- _RECORDS FOR THE TASK_:
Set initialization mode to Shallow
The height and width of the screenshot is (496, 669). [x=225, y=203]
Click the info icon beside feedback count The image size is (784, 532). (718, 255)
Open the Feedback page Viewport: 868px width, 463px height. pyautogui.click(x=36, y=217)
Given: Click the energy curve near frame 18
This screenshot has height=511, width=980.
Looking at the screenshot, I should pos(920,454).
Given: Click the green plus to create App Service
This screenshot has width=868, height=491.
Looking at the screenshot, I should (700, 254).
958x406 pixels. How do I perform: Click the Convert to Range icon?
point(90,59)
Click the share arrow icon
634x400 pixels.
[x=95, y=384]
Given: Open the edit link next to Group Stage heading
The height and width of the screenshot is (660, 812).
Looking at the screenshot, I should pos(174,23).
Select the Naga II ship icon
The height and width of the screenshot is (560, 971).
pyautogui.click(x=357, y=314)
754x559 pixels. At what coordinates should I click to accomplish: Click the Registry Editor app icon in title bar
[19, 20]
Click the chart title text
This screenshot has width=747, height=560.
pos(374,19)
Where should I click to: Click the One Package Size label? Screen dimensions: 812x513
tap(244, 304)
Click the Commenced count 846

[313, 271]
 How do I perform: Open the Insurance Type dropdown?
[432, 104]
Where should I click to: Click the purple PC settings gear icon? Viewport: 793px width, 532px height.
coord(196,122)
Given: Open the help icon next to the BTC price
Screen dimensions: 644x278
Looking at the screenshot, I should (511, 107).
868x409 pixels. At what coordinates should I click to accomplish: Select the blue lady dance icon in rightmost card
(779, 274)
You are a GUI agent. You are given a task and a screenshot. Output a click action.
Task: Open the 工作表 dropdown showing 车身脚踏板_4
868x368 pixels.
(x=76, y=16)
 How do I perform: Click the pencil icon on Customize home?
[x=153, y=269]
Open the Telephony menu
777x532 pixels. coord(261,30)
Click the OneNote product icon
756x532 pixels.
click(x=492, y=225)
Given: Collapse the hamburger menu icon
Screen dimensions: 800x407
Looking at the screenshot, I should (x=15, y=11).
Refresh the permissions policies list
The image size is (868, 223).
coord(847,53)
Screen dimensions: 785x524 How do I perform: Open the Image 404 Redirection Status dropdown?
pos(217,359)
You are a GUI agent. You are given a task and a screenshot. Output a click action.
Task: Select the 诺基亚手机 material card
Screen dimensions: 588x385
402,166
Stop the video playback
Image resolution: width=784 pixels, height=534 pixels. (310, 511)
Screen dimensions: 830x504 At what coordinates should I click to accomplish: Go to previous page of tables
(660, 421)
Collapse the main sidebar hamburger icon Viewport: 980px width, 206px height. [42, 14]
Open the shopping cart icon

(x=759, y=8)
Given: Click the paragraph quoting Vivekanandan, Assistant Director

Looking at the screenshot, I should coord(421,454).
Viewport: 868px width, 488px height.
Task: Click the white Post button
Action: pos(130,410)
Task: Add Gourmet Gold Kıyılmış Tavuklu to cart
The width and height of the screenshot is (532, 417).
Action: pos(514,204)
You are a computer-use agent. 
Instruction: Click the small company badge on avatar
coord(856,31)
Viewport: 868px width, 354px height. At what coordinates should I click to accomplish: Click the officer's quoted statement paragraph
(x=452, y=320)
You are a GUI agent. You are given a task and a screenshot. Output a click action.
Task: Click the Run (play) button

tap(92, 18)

- _DIRECTIONS_: Sift through the material above and copy each line that holds "hamburger".

- _COMPLETED EXERCISE_:
Given: Collapse the hamburger menu icon
Collapse the main sidebar hamburger icon Viewport: 980px width, 206px height. [42, 14]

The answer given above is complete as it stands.